• DATA FOR REVIEW
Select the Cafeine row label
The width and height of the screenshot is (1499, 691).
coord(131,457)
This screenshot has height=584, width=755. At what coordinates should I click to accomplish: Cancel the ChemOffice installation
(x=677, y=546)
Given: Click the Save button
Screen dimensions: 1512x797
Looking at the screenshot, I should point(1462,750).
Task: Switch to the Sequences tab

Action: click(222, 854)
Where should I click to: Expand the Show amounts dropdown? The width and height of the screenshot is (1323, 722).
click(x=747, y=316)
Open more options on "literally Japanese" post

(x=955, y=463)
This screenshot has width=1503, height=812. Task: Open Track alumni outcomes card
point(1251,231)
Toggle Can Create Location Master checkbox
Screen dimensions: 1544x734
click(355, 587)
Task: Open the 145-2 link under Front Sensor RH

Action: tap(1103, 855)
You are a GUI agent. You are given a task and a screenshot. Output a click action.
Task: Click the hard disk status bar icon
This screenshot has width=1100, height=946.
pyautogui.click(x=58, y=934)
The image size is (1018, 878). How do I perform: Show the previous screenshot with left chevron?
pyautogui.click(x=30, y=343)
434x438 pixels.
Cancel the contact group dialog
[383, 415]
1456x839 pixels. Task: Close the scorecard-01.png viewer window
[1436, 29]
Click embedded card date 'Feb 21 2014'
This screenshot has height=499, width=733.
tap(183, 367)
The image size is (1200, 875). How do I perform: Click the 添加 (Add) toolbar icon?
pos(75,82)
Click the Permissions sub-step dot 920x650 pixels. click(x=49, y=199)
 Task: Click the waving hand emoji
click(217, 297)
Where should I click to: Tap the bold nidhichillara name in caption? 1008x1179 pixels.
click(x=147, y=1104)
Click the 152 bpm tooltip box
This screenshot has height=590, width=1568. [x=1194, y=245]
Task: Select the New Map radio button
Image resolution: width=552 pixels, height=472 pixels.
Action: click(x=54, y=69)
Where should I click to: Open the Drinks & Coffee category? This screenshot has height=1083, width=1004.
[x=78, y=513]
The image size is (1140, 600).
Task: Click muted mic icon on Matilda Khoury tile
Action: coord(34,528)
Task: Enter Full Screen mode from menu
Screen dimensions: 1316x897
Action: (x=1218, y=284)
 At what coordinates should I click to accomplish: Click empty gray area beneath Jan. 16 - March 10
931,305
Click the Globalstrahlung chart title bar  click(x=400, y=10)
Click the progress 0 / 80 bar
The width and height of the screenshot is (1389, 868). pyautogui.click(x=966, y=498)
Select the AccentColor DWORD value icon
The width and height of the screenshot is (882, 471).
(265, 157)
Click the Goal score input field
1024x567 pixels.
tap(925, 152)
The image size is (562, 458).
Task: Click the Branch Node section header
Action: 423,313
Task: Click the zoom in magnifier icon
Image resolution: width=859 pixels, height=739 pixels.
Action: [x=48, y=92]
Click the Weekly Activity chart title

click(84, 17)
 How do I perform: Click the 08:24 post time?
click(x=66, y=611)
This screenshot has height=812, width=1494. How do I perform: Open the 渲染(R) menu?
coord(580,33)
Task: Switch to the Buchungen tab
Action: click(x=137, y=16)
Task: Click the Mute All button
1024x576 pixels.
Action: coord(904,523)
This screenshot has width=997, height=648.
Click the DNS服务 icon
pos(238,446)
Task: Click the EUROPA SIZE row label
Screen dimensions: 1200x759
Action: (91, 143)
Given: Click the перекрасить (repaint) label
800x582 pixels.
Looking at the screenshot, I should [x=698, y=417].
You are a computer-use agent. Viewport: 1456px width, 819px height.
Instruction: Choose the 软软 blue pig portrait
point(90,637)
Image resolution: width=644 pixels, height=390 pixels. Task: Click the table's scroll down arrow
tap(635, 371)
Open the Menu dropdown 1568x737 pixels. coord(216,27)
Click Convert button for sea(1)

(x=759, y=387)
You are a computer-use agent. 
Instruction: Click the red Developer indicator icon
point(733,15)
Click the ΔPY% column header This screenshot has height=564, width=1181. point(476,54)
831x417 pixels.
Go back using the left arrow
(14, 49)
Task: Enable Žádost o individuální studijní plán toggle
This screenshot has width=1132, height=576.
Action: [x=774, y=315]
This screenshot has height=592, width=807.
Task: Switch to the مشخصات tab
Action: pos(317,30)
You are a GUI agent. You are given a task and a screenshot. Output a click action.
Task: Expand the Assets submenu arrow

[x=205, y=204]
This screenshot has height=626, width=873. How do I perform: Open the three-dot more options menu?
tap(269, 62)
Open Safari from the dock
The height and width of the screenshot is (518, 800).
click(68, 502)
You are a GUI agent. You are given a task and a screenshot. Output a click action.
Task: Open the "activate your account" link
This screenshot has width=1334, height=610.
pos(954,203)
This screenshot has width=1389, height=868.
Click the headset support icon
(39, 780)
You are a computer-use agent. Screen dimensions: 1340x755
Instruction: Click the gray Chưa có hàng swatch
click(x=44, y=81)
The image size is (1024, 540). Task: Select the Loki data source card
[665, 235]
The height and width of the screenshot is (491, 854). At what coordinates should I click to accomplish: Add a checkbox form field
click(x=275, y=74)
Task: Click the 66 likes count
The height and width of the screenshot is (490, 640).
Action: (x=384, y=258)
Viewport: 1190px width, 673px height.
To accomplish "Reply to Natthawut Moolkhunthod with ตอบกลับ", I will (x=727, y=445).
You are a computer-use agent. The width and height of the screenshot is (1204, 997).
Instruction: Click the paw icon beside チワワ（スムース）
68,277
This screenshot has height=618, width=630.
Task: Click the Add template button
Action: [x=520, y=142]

• ASSIGNMENT
Write back every line of the material exactly as it was provided.

• ANSWER
Select the Cafeine row label
The width and height of the screenshot is (1499, 691).
coord(131,457)
This screenshot has height=584, width=755. At what coordinates should I click to accomplish: Cancel the ChemOffice installation
(x=677, y=546)
Given: Click the Save button
Screen dimensions: 1512x797
Looking at the screenshot, I should point(1462,750).
Task: Switch to the Sequences tab

Action: click(222, 854)
Where should I click to: Expand the Show amounts dropdown? The width and height of the screenshot is (1323, 722).
click(x=747, y=316)
Open more options on "literally Japanese" post

(x=955, y=463)
This screenshot has width=1503, height=812. Task: Open Track alumni outcomes card
point(1251,231)
Toggle Can Create Location Master checkbox
Screen dimensions: 1544x734
click(355, 587)
Task: Open the 145-2 link under Front Sensor RH

Action: tap(1103, 855)
You are a GUI agent. You are given a task and a screenshot. Output a click action.
Task: Click the hard disk status bar icon
This screenshot has width=1100, height=946.
pyautogui.click(x=58, y=934)
The image size is (1018, 878). How do I perform: Show the previous screenshot with left chevron?
pyautogui.click(x=30, y=343)
434x438 pixels.
Cancel the contact group dialog
[383, 415]
1456x839 pixels. Task: Close the scorecard-01.png viewer window
[1436, 29]
Click embedded card date 'Feb 21 2014'
This screenshot has height=499, width=733.
tap(183, 367)
The image size is (1200, 875). How do I perform: Click the 添加 (Add) toolbar icon?
pos(75,82)
Click the Permissions sub-step dot 920x650 pixels. click(x=49, y=199)
 Task: Click the waving hand emoji
click(217, 297)
Where should I click to: Tap the bold nidhichillara name in caption? 1008x1179 pixels.
click(x=147, y=1104)
Click the 152 bpm tooltip box
This screenshot has height=590, width=1568. [x=1194, y=245]
Task: Select the New Map radio button
Image resolution: width=552 pixels, height=472 pixels.
Action: click(x=54, y=69)
Where should I click to: Open the Drinks & Coffee category? This screenshot has height=1083, width=1004.
[x=78, y=513]
The image size is (1140, 600).
Task: Click muted mic icon on Matilda Khoury tile
Action: coord(34,528)
Task: Enter Full Screen mode from menu
Screen dimensions: 1316x897
Action: (x=1218, y=284)
 At what coordinates should I click to accomplish: Click empty gray area beneath Jan. 16 - March 10
931,305
Click the Globalstrahlung chart title bar  click(x=400, y=10)
Click the progress 0 / 80 bar
The width and height of the screenshot is (1389, 868). pyautogui.click(x=966, y=498)
Select the AccentColor DWORD value icon
The width and height of the screenshot is (882, 471).
(265, 157)
Click the Goal score input field
1024x567 pixels.
tap(925, 152)
The image size is (562, 458).
Task: Click the Branch Node section header
Action: 423,313
Task: Click the zoom in magnifier icon
Image resolution: width=859 pixels, height=739 pixels.
Action: [x=48, y=92]
Click the Weekly Activity chart title

click(84, 17)
 How do I perform: Click the 08:24 post time?
click(x=66, y=611)
This screenshot has height=812, width=1494. How do I perform: Open the 渲染(R) menu?
coord(580,33)
Task: Switch to the Buchungen tab
Action: click(x=137, y=16)
Task: Click the Mute All button
1024x576 pixels.
Action: coord(904,523)
This screenshot has width=997, height=648.
Click the DNS服务 icon
pos(238,446)
Task: Click the EUROPA SIZE row label
Screen dimensions: 1200x759
Action: (91, 143)
Given: Click the перекрасить (repaint) label
800x582 pixels.
Looking at the screenshot, I should [x=698, y=417].
You are a computer-use agent. Viewport: 1456px width, 819px height.
Instruction: Choose the 软软 blue pig portrait
point(90,637)
Image resolution: width=644 pixels, height=390 pixels. Task: Click the table's scroll down arrow
tap(635, 371)
Open the Menu dropdown 1568x737 pixels. coord(216,27)
Click Convert button for sea(1)

(x=759, y=387)
You are a computer-use agent. 
Instruction: Click the red Developer indicator icon
point(733,15)
Click the ΔPY% column header This screenshot has height=564, width=1181. point(476,54)
831x417 pixels.
Go back using the left arrow
(14, 49)
Task: Enable Žádost o individuální studijní plán toggle
This screenshot has width=1132, height=576.
Action: [x=774, y=315]
This screenshot has height=592, width=807.
Task: Switch to the مشخصات tab
Action: pos(317,30)
You are a GUI agent. You are given a task and a screenshot. Output a click action.
Task: Expand the Assets submenu arrow

[x=205, y=204]
This screenshot has height=626, width=873. How do I perform: Open the three-dot more options menu?
tap(269, 62)
Open Safari from the dock
The height and width of the screenshot is (518, 800).
click(68, 502)
You are a GUI agent. You are given a task and a screenshot. Output a click action.
Task: Open the "activate your account" link
This screenshot has width=1334, height=610.
pos(954,203)
This screenshot has width=1389, height=868.
Click the headset support icon
(39, 780)
You are a computer-use agent. Screen dimensions: 1340x755
Instruction: Click the gray Chưa có hàng swatch
click(x=44, y=81)
The image size is (1024, 540). Task: Select the Loki data source card
[665, 235]
The height and width of the screenshot is (491, 854). At what coordinates should I click to accomplish: Add a checkbox form field
click(x=275, y=74)
Task: Click the 66 likes count
The height and width of the screenshot is (490, 640).
Action: (x=384, y=258)
Viewport: 1190px width, 673px height.
To accomplish "Reply to Natthawut Moolkhunthod with ตอบกลับ", I will (x=727, y=445).
You are a computer-use agent. The width and height of the screenshot is (1204, 997).
Instruction: Click the paw icon beside チワワ（スムース）
68,277
This screenshot has height=618, width=630.
Task: Click the Add template button
Action: [x=520, y=142]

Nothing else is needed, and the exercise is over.